Segment Start: Records for the task

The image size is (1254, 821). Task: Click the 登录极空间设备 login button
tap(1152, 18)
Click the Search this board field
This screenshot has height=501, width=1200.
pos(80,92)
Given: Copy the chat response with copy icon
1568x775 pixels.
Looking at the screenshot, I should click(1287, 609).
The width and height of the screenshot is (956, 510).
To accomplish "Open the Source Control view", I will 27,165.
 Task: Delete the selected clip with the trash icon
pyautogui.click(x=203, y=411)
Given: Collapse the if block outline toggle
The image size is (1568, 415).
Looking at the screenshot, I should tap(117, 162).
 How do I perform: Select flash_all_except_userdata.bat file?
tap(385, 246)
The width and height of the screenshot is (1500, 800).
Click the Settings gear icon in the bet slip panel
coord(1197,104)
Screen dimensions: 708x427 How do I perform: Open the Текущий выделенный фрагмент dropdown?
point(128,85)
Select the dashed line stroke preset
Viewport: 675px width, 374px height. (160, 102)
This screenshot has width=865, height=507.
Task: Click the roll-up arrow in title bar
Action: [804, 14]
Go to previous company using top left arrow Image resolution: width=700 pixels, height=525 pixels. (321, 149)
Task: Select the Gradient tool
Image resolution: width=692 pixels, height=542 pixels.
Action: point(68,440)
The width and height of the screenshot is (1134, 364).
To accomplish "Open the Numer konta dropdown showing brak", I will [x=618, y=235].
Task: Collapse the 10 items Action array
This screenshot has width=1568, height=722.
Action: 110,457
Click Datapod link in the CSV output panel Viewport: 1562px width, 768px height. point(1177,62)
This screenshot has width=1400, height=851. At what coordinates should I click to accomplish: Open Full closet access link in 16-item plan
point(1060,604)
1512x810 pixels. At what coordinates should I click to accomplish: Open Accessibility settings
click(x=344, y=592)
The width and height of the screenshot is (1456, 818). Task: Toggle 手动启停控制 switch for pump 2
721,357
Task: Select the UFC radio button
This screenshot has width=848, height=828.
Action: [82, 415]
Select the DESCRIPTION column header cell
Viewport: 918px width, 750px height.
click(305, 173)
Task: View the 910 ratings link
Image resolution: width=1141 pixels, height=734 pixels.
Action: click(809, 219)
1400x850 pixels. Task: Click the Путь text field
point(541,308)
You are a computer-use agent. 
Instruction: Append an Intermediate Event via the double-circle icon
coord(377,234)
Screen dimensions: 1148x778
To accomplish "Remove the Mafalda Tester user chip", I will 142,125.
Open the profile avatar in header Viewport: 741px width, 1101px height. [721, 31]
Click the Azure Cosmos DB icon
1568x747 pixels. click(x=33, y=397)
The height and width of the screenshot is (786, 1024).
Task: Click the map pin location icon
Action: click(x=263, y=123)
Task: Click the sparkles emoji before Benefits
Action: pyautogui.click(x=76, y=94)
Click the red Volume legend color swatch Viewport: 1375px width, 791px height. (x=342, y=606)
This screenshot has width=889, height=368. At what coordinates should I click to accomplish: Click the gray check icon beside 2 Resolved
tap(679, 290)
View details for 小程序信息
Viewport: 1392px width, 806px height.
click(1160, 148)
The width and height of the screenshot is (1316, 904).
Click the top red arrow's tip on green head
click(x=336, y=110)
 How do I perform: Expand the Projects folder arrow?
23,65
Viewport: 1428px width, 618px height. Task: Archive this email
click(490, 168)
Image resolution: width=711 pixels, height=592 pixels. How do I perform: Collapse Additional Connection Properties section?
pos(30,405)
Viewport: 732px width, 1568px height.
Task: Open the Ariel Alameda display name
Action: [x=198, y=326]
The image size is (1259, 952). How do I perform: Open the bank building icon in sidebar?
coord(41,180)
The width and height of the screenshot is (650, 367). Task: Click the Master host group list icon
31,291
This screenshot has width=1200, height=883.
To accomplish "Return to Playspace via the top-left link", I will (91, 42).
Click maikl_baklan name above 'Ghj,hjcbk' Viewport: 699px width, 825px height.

Segment End: Records for the task

### What you need to do
Out of the entries above, write out only the lines between the line holding "1400x850 pixels. Task: Click" and the line holding "Open the profile", inclusive, each exactly as given.

### Solution to this problem
1400x850 pixels. Task: Click the Путь text field
point(541,308)
You are a computer-use agent. 
Instruction: Append an Intermediate Event via the double-circle icon
coord(377,234)
Screen dimensions: 1148x778
To accomplish "Remove the Mafalda Tester user chip", I will 142,125.
Open the profile avatar in header Viewport: 741px width, 1101px height. [721, 31]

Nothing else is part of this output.